Non sarebbe giusto interpretare la composizione della piazza come una rappresentazione statisticamente fedele dell’attuale stato dell’opposizione in Italia. Gli assenti sono sempre molti, molti di più dei presenti. È probabile, quindi, che i rapporti numerici e di forza siano diversi e molto più equilibrati. Ieri però mi è parsa lampante la compresenza di posizioni politiche e ideologiche irriducibili tra loro, l’apparizione all’interno dello stesso corteo di distanze siderali, ancora più grandi di quelle che dividono i presenti dall’attuale governo. Il gruppuscolismo è una costante della sinistra, non soltanto in Italia: la “strategia del virus” con cui Corrado Guzzanti descriveva l’attitudine pulviscolare di Fausto Bertinotti è il grado zero di una secolare tendenza alla scissione e allo scontro che ha portato morte e violenza all’interno dello stesso campo. Quello che ieri, però, mi è sembrato di vedere è la dissoluzione stessa di quel “campo”.

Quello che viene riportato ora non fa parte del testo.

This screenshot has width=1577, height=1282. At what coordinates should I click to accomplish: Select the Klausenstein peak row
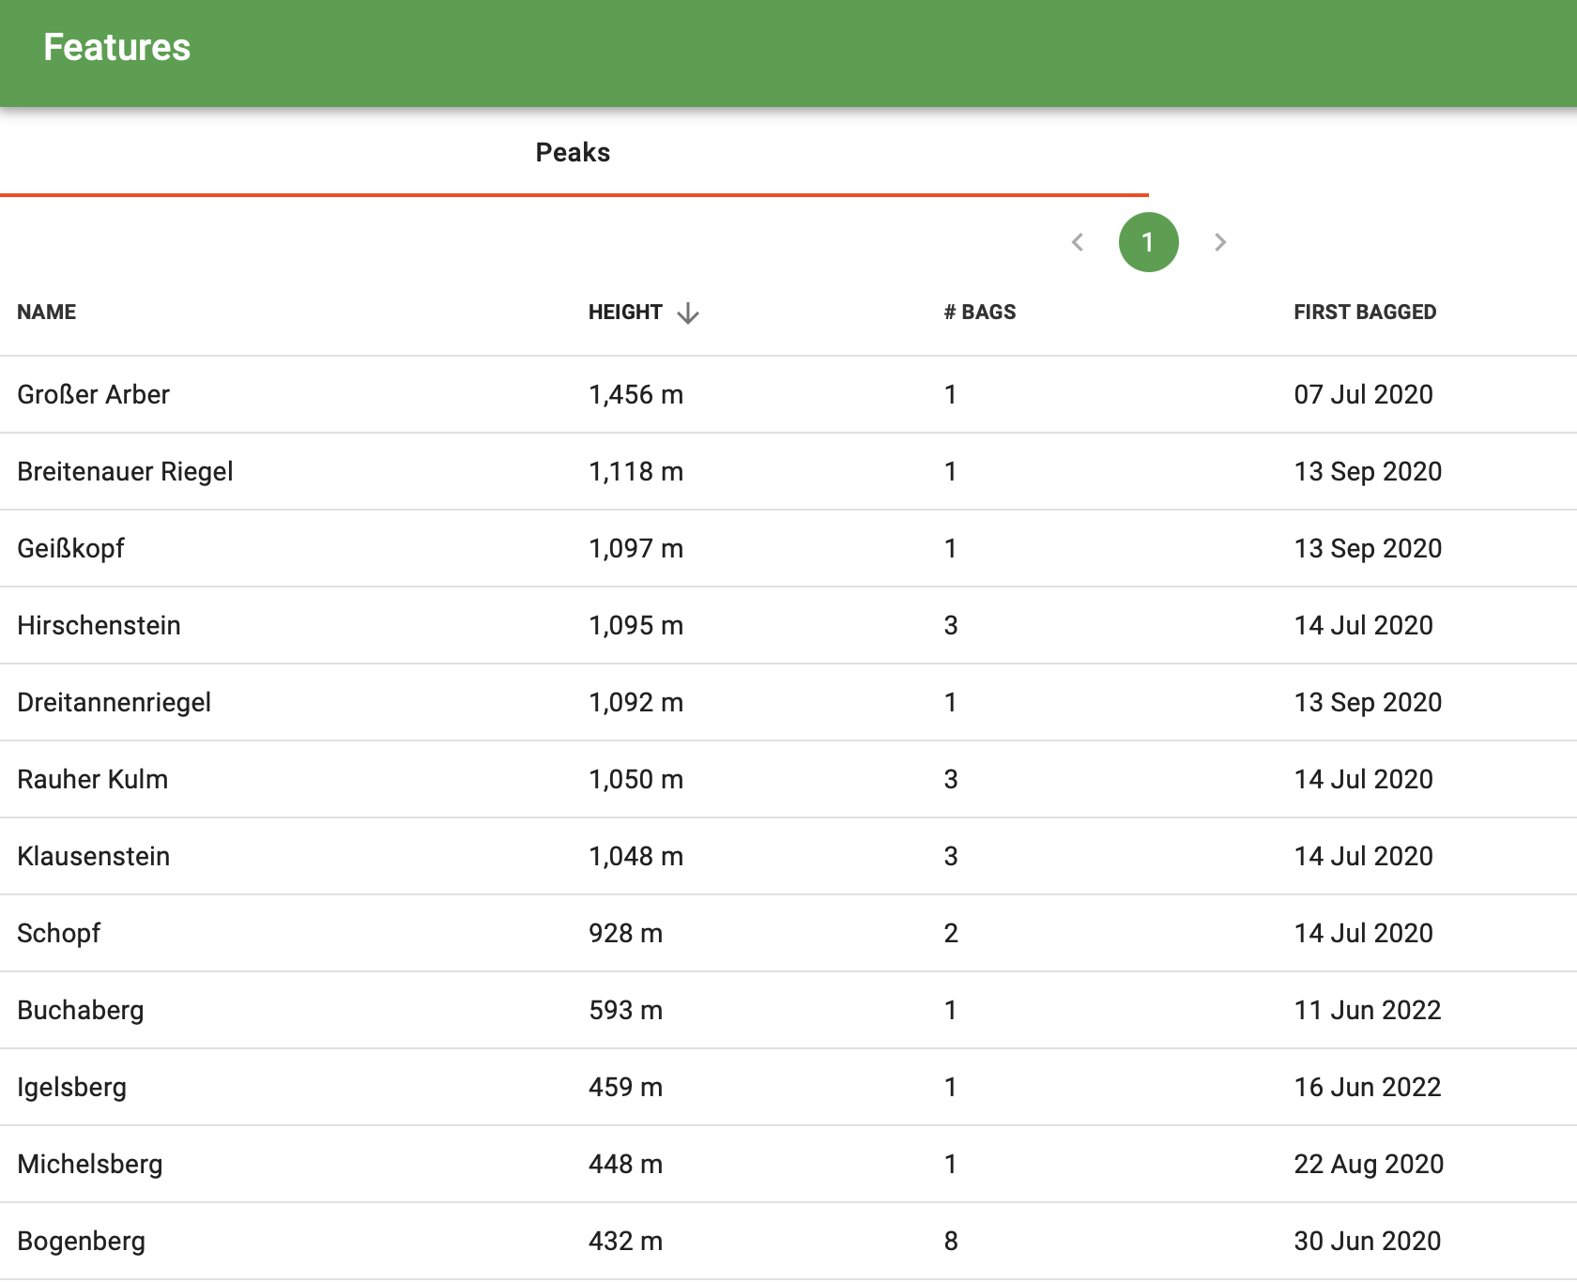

Le differenze erano grandi anche ai tempi del berlusconismo, ma allora – così almeno mi pare – l’opposizione a Berlusconi riusciva ancora a delimitare un insieme politico e un senso di appartenenza a una comunità e a una storia. Oggi l’opposizione al governo di Giorgia Meloni non basta più a contenere e abbozzare un fronte comune. Il 25 aprile è ancora in grado di attrarre milioni di persone che probabilmente sarebbero maggioranza nel paese, se stessero insieme. Il problema è che oggi non sembra esserci più niente a tenerle unite e a poterle convincere a votare nello stesso modo. Il contenitore estetico è ancora potente, ma è non più ideologico né politico. Non esistono leader, “valori”, “parole-guida” comuni in grado di canalizzare intorno a sé la voglia di esserci e di rendere il mondo migliore di quello che è. Parole come “sinistra”, “uguaglianza”, “giustizia, “libertà”, “progresso”, “ambiente”, “popolo”, “diritti” sembrano irrilevanti, o almeno non valgono per tutti. L’unica parola che ieri avrebbe messo d’accordo chiunque è “antifascismo”, solo che ha significati opposti: per molti coincide con la democrazia, mentre per molti altri la democrazia è l’inganno con cui i paesi occidentali giustificano e continuano a perpetrare il proprio dominio sul mondo.
Giacomo Papi è nato a Milano nel 1968. Il suo ultimo romanzo si intitola Happydemia, quello precedente Il censimento dei radical chic.